THE TASK =
Leave the pictures in the listing below aside and reproduce exactly the lines starting with the one with "Task: Click the Home house icon in sidebar" and going on through the one with "Task: Click the gr2636sada bidder avatar", both ends included.

DATA FOR PROCESSING =
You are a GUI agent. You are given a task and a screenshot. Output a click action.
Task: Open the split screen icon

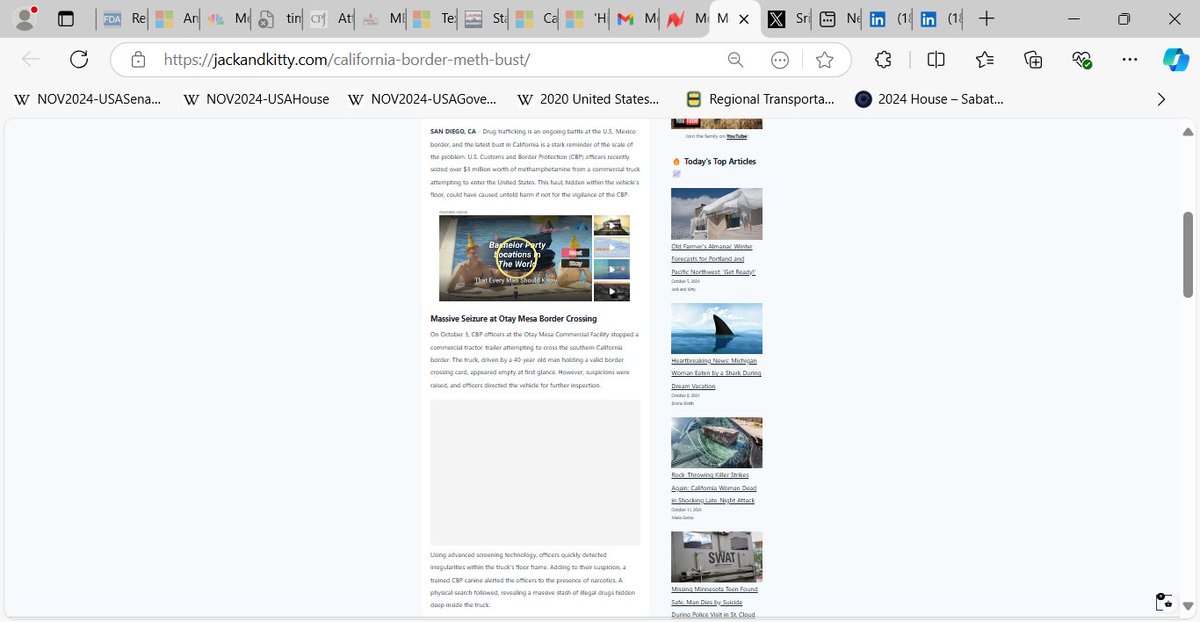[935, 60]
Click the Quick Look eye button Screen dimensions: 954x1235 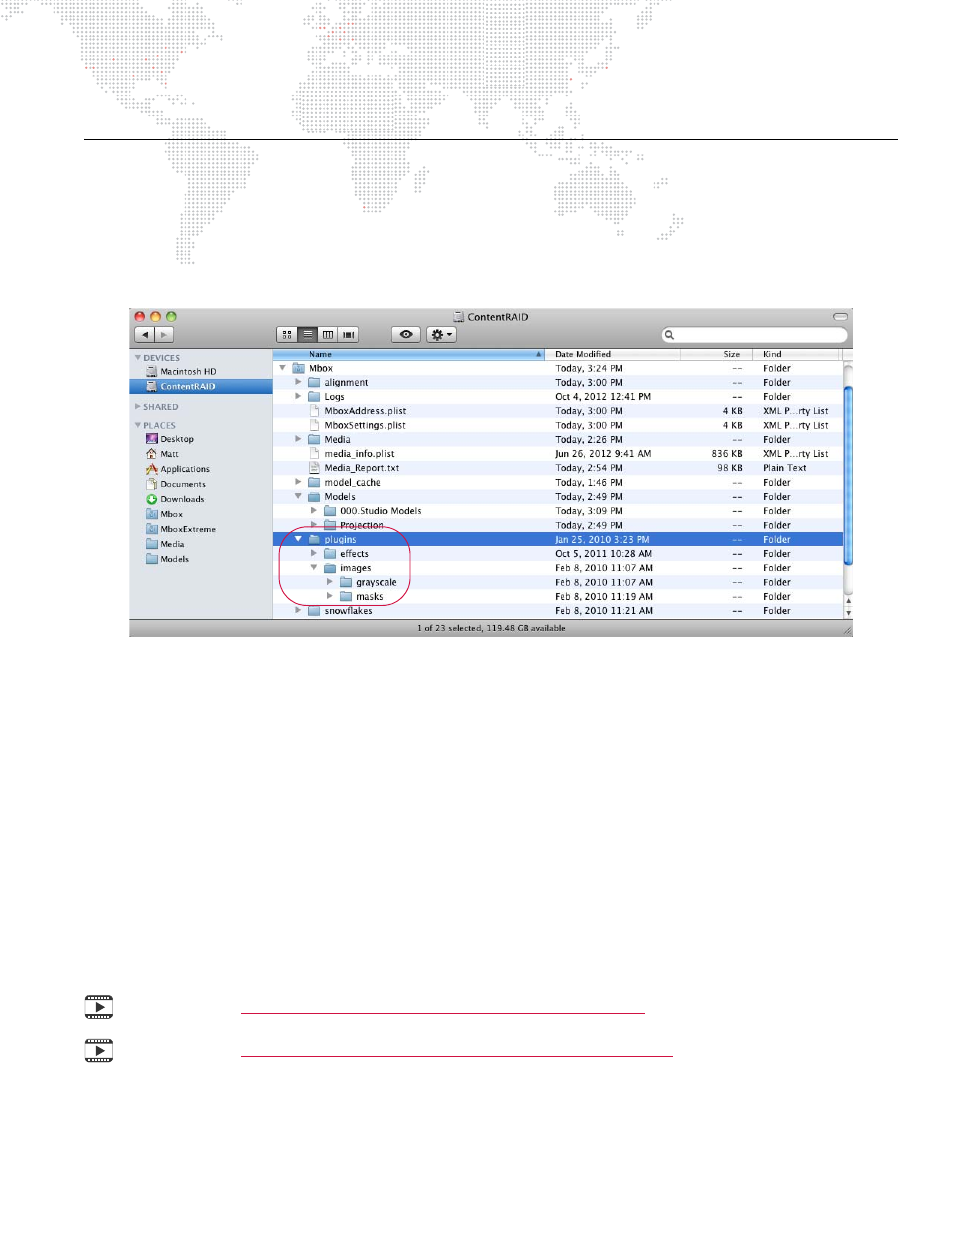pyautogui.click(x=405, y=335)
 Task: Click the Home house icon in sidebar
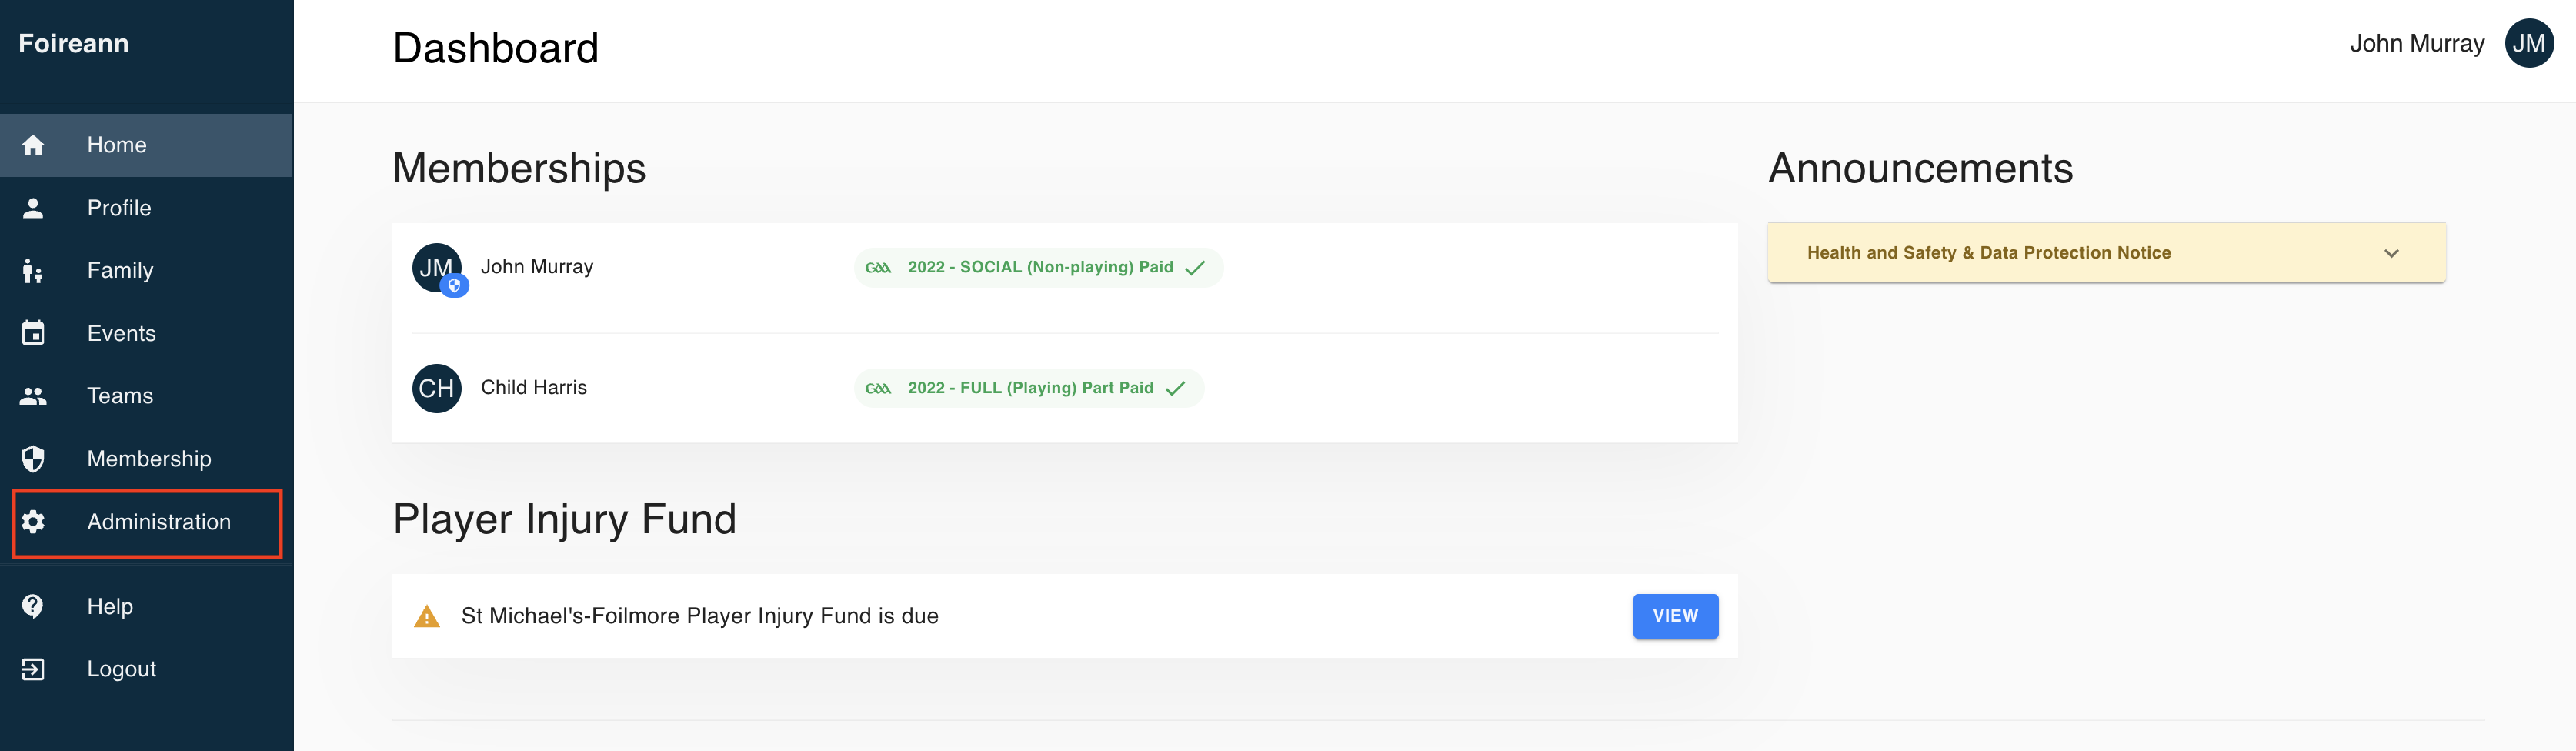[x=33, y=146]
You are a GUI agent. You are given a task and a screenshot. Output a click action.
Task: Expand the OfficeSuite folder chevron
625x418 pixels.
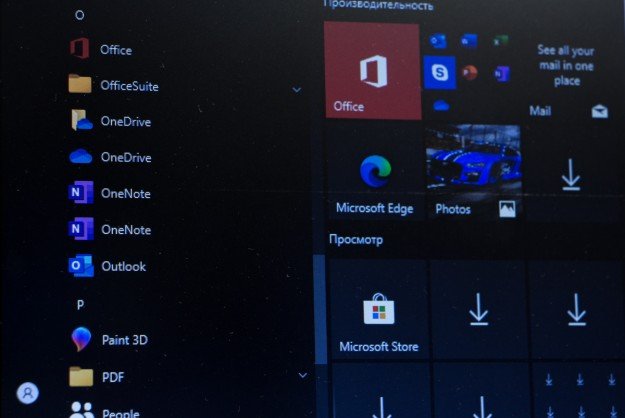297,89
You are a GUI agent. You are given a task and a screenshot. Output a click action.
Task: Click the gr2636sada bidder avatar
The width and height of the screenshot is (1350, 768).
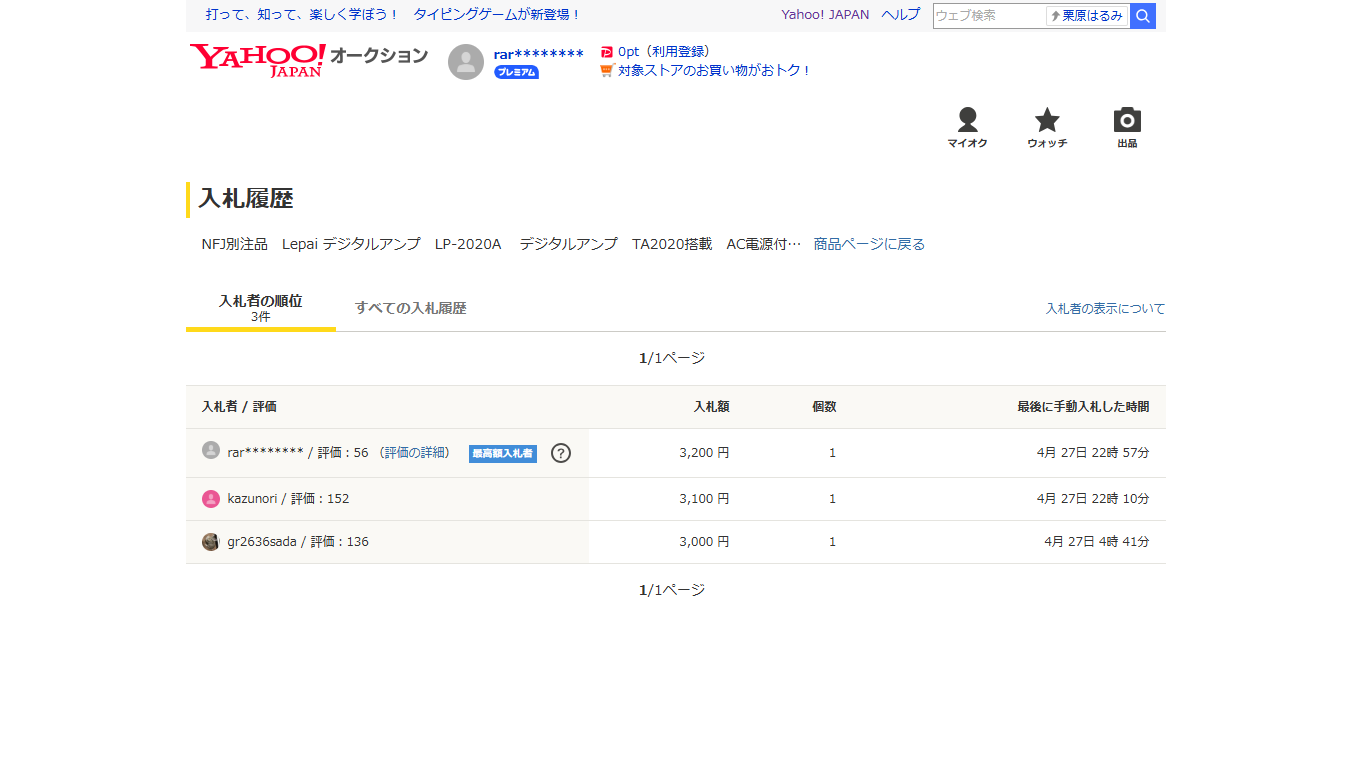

ANSWER SPACE =
 Task: Click the Home house icon in sidebar
[x=33, y=146]
You are a GUI agent. You are given a task and a screenshot. Output a click action.
Task: Expand the OfficeSuite folder chevron
625x418 pixels.
297,89
You are a GUI agent. You are given a task and a screenshot. Output a click action.
Task: Click the gr2636sada bidder avatar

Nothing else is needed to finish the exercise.